The findings are part of the latest Census Bureau report, Computer and Internet Use in the United States: 2011, which provides analysis of computer and Internet use for households and individuals. The information comes from data collected as part of the Current Population Survey’s 2011 Computer and Internet Use Supplement, which was sponsored and funded by the National Telecommunications and Information Administration (NTIA).
The report also features a table that places users along a “connectivity continuum” and shows that a sizeable percentage of Internet users now make their online connections both inside and outside the home and from multiple devices.
“Going online is no longer a simple yes or no proposition,” said Thom File, the report’s author and a sociologist with the Census Bureau. “Different groups of people are accessing the Internet in very different ways, and these statistics give us a better understanding of how and where those connections are taking place.”
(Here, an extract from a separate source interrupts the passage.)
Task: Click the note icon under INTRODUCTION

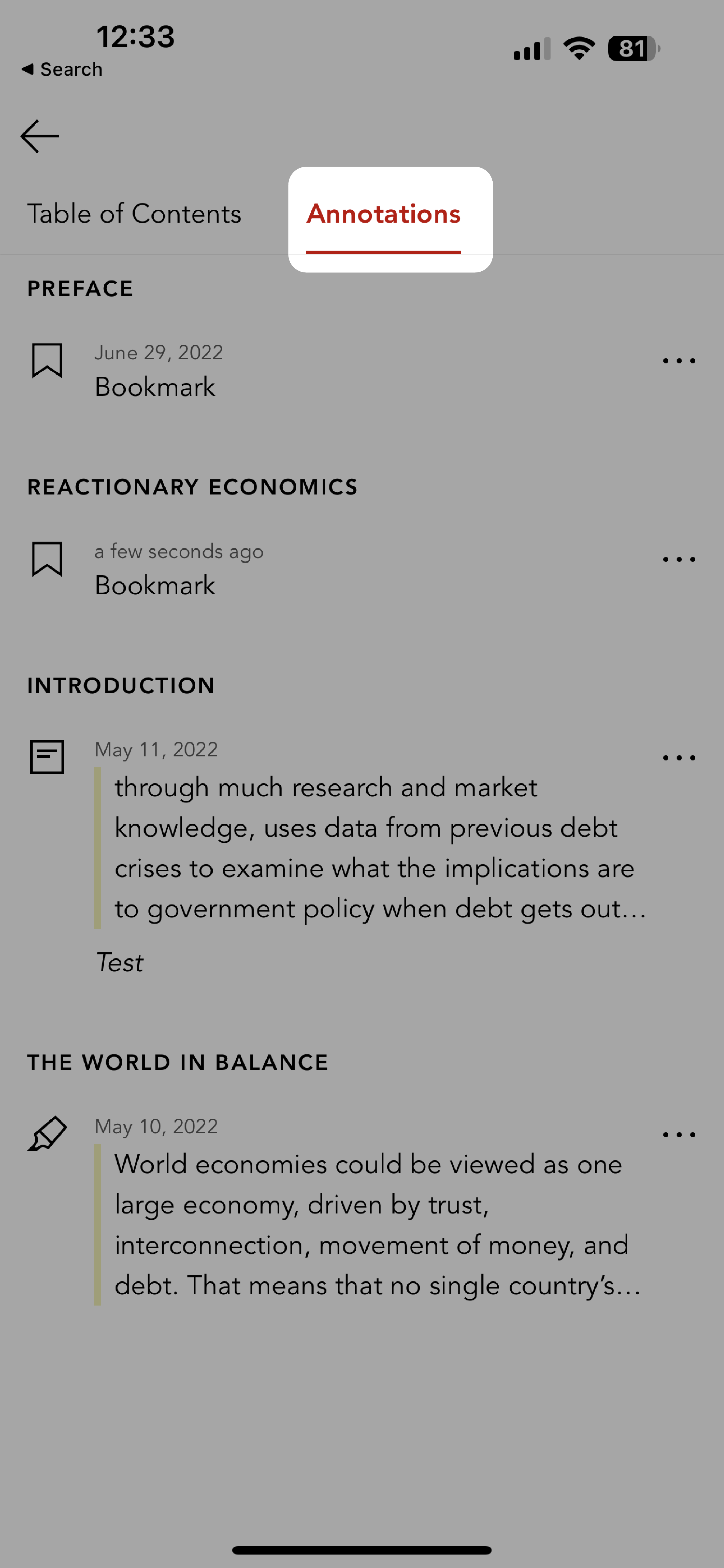Action: pos(47,757)
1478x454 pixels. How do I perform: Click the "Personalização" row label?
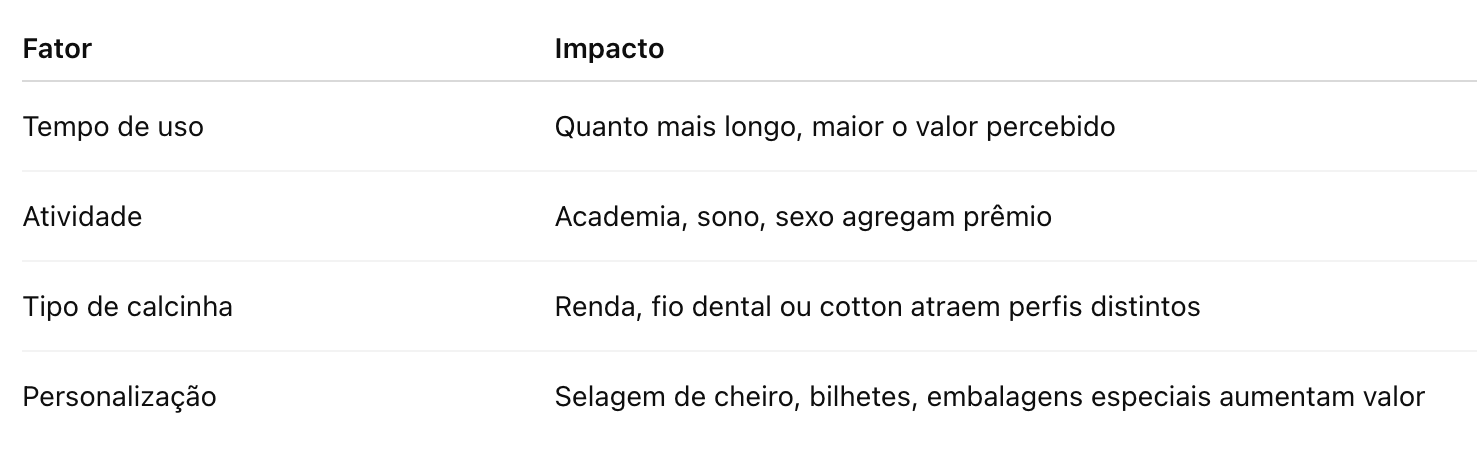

According to the report, a gap of 27.1 percentage points exists between groups with the highest and lowest reported rates of home Internet use. Asians reported the highest use at 78.3 percent and Hispanics the lowest at 51.2 percent. However, the gap narrows to 17.5 percentage points when smartphone use is factored into overall rates of Internet use. With smartphones factored in, 83.0 percent of Asians and 65.5 percent of Hispanics reported going online.
In terms of smartphone usage on its own, 51.6 percent of Asian respondents reported using a smartphone. About 48.0 percent of both white non-Hispanics and blacks reported smartphone use, and 45.4 percent of Hispanics said they used smartphones. The reported usage rates for blacks and Hispanics were not statistically different from each other. Overall, 48.2 percent of individuals 15 and older reported using a smartphone.
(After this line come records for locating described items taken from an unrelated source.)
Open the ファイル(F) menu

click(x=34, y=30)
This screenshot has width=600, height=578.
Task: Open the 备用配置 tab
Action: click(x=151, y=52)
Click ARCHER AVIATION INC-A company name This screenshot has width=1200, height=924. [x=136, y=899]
Household and Individual Internet Usage
Although disparities in Internet use for households persisted across race and Hispanic origin groups in 2011, they appear to be shrinking. In 2000, white non-Hispanic households were about twice as likely as black households to report Internet access (46.1 percent vs. 23.6 percent). By 2011, white non-Hispanic households were only about 1.3 times as likely as black households to report the same (76.2 percent vs. 56.9 percent).
Divides also existed for individual Internet use. About 75.0 percent of both non-Hispanic whites and Asians reported accessing the Internet from some location, compared with 60.3 percent of blacks and 54.4 percent of Hispanics. The estimates for non-Hispanic whites and Asians accessing the Internet are not significantly different.
In 2011, 71.7 percent of all households used the Internet, including 82.7 percent of Asian households, 76.2 percent of white non-Hispanic households, 58.3 percent of Hispanic households and 56.9 percent of black households.
As technology has changed and evolved over the years, people have seen an increase in the variety and number of ways they use computers and access the Internet. To explore this phenomenon further, the Census Bureau designed a scale to place individuals along a “connectivity continuum.”
The connectivity continuum shows variations in adoption of these technologies, ranging from people with no Internet connection or computer, to those connecting from multiple locations and devices.
In 2011, 27.0 percent of Americans connected to the Internet from multiple locations and multiple devices. These individuals were considered “high connectivity” users. On the other end of the connectivity continuum, individuals with no computer or Internet (15.9 percent) made up the second largest group. The remaining 57.1 percent of Americans were located somewhere between these two extremes.
Current Population Survey
The information was collected as part of a July 2011 supplement to the Current Population Survey, which asked a sample of approximately 54,000 households various questions about computer ownership, Internet use and mobile device usage.